▼

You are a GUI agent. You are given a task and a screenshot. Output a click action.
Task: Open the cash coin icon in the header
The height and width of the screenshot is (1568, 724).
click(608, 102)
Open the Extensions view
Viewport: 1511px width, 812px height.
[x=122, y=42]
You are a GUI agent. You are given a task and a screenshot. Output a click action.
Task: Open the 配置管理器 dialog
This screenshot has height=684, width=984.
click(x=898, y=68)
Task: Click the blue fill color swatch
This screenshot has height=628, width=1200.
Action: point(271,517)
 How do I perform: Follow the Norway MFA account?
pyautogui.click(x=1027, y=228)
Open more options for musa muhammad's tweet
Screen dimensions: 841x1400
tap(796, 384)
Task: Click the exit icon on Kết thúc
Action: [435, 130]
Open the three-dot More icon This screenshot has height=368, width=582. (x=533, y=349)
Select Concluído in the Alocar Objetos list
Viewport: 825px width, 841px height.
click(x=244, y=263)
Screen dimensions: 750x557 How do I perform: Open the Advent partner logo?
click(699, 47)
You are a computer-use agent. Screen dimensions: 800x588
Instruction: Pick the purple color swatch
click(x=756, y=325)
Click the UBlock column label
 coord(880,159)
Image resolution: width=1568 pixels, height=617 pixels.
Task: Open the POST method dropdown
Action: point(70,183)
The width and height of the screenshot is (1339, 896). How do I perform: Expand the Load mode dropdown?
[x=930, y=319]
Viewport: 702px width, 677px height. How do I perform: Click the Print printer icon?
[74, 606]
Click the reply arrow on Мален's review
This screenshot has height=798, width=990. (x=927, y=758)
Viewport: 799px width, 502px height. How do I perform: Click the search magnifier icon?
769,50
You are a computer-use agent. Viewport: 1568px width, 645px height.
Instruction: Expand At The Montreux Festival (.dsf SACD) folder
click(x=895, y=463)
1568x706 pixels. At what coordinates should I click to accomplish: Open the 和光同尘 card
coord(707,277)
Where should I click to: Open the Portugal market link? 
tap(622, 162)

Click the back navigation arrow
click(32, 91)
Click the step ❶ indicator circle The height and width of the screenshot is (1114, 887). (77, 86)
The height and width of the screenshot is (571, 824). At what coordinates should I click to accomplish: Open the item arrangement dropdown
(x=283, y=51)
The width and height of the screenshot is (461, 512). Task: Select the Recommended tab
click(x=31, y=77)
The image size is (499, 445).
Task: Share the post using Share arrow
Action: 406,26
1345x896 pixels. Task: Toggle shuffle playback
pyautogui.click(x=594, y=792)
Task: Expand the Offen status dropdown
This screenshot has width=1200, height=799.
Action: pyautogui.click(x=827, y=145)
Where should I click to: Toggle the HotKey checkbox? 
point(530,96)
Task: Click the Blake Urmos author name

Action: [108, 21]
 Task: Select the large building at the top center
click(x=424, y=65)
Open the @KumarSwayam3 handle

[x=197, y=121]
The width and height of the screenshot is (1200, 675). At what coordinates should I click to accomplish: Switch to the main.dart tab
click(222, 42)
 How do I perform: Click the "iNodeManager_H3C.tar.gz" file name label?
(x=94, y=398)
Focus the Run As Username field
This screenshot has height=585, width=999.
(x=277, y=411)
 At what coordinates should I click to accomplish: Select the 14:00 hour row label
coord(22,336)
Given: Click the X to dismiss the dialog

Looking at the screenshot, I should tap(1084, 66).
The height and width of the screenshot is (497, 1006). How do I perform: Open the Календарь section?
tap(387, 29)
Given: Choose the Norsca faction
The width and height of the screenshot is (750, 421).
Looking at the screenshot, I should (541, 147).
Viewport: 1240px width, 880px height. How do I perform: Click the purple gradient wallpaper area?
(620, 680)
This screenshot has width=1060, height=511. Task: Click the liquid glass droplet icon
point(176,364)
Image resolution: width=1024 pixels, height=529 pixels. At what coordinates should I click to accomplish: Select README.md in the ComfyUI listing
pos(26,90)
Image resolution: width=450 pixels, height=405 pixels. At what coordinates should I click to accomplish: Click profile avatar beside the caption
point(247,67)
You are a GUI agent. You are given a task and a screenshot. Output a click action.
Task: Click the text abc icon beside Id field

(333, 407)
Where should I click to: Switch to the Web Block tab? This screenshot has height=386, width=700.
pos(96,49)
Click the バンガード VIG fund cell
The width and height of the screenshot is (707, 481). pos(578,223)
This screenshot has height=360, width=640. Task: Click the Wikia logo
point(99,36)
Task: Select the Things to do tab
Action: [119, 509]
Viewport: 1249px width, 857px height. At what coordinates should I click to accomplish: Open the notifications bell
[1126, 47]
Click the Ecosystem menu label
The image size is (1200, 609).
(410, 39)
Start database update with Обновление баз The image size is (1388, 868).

▲

> _Problem requirements_
Output all of the data again. Match it exactly.

> _Solution to this problem_
You are a GUI agent. You are given a task and a screenshot. Output a click action.
Task: Open the cash coin icon in the header
The height and width of the screenshot is (1568, 724).
click(608, 102)
Open the Extensions view
Viewport: 1511px width, 812px height.
[x=122, y=42]
You are a GUI agent. You are given a task and a screenshot. Output a click action.
Task: Open the 配置管理器 dialog
This screenshot has height=684, width=984.
click(x=898, y=68)
Task: Click the blue fill color swatch
This screenshot has height=628, width=1200.
Action: point(271,517)
 How do I perform: Follow the Norway MFA account?
pyautogui.click(x=1027, y=228)
Open more options for musa muhammad's tweet
Screen dimensions: 841x1400
tap(796, 384)
Task: Click the exit icon on Kết thúc
Action: [435, 130]
Open the three-dot More icon This screenshot has height=368, width=582. (x=533, y=349)
Select Concluído in the Alocar Objetos list
Viewport: 825px width, 841px height.
click(x=244, y=263)
Screen dimensions: 750x557 How do I perform: Open the Advent partner logo?
click(699, 47)
You are a computer-use agent. Screen dimensions: 800x588
Instruction: Pick the purple color swatch
click(x=756, y=325)
Click the UBlock column label
 coord(880,159)
Image resolution: width=1568 pixels, height=617 pixels.
Task: Open the POST method dropdown
Action: point(70,183)
The width and height of the screenshot is (1339, 896). How do I perform: Expand the Load mode dropdown?
[x=930, y=319]
Viewport: 702px width, 677px height. How do I perform: Click the Print printer icon?
[74, 606]
Click the reply arrow on Мален's review
This screenshot has height=798, width=990. (x=927, y=758)
Viewport: 799px width, 502px height. How do I perform: Click the search magnifier icon?
769,50
You are a computer-use agent. Viewport: 1568px width, 645px height.
Instruction: Expand At The Montreux Festival (.dsf SACD) folder
click(x=895, y=463)
1568x706 pixels. At what coordinates should I click to accomplish: Open the 和光同尘 card
coord(707,277)
Where should I click to: Open the Portugal market link? 
tap(622, 162)

Click the back navigation arrow
click(32, 91)
Click the step ❶ indicator circle The height and width of the screenshot is (1114, 887). (77, 86)
The height and width of the screenshot is (571, 824). At what coordinates should I click to accomplish: Open the item arrangement dropdown
(x=283, y=51)
The width and height of the screenshot is (461, 512). Task: Select the Recommended tab
click(x=31, y=77)
The image size is (499, 445).
Task: Share the post using Share arrow
Action: 406,26
1345x896 pixels. Task: Toggle shuffle playback
pyautogui.click(x=594, y=792)
Task: Expand the Offen status dropdown
This screenshot has width=1200, height=799.
Action: pyautogui.click(x=827, y=145)
Where should I click to: Toggle the HotKey checkbox? 
point(530,96)
Task: Click the Blake Urmos author name

Action: [108, 21]
 Task: Select the large building at the top center
click(x=424, y=65)
Open the @KumarSwayam3 handle

[x=197, y=121]
The width and height of the screenshot is (1200, 675). At what coordinates should I click to accomplish: Switch to the main.dart tab
click(222, 42)
 How do I perform: Click the "iNodeManager_H3C.tar.gz" file name label?
(x=94, y=398)
Focus the Run As Username field
This screenshot has height=585, width=999.
(x=277, y=411)
 At what coordinates should I click to accomplish: Select the 14:00 hour row label
coord(22,336)
Given: Click the X to dismiss the dialog

Looking at the screenshot, I should tap(1084, 66).
The height and width of the screenshot is (497, 1006). How do I perform: Open the Календарь section?
tap(387, 29)
Given: Choose the Norsca faction
The width and height of the screenshot is (750, 421).
Looking at the screenshot, I should (541, 147).
Viewport: 1240px width, 880px height. How do I perform: Click the purple gradient wallpaper area?
(620, 680)
This screenshot has width=1060, height=511. Task: Click the liquid glass droplet icon
point(176,364)
Image resolution: width=1024 pixels, height=529 pixels. At what coordinates should I click to accomplish: Select README.md in the ComfyUI listing
pos(26,90)
Image resolution: width=450 pixels, height=405 pixels. At what coordinates should I click to accomplish: Click profile avatar beside the caption
point(247,67)
You are a GUI agent. You are given a task and a screenshot. Output a click action.
Task: Click the text abc icon beside Id field

(333, 407)
Where should I click to: Switch to the Web Block tab? This screenshot has height=386, width=700.
pos(96,49)
Click the バンガード VIG fund cell
The width and height of the screenshot is (707, 481). pos(578,223)
This screenshot has height=360, width=640. Task: Click the Wikia logo
point(99,36)
Task: Select the Things to do tab
Action: [119, 509]
Viewport: 1249px width, 857px height. At what coordinates should I click to accomplish: Open the notifications bell
[1126, 47]
Click the Ecosystem menu label
The image size is (1200, 609).
(410, 39)
Start database update with Обновление баз The image size is (1388, 868).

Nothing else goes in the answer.